Task to carry out: After finding the line containing "Expand the location history clock dropdown" below, please output that line and each following one through the line containing "Click the checkmark", exactly as written.

Exercise input:
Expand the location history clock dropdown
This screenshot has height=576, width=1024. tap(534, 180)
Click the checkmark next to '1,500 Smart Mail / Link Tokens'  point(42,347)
==
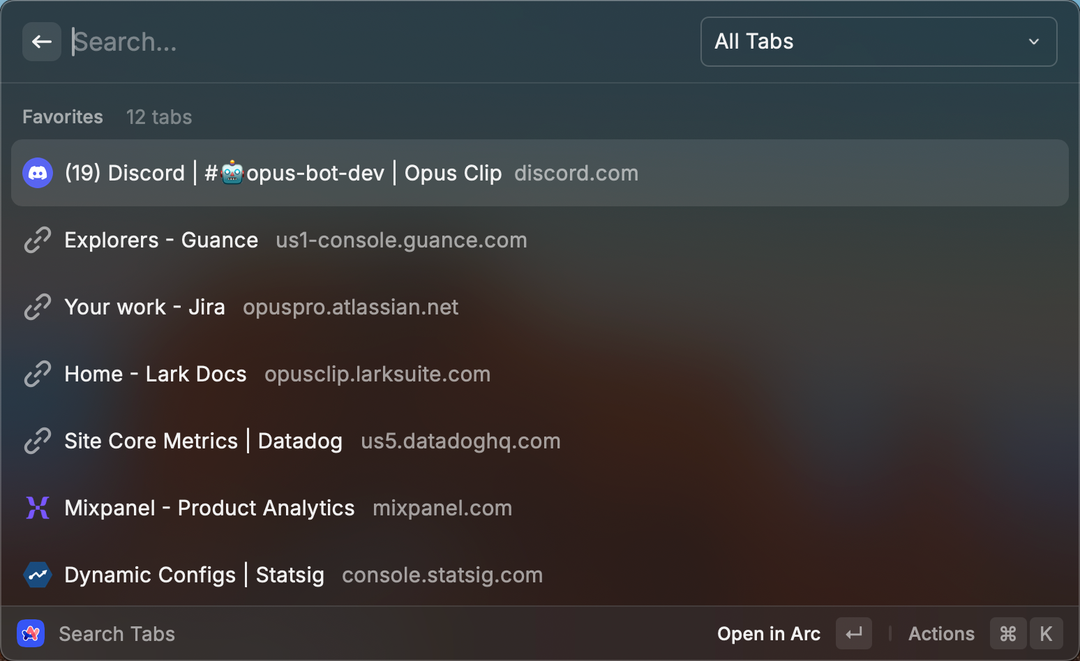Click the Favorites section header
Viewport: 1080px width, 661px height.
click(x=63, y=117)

Final answer:
Expand the location history clock dropdown
This screenshot has height=576, width=1024. tap(534, 180)
Click the checkmark next to '1,500 Smart Mail / Link Tokens'  point(42,347)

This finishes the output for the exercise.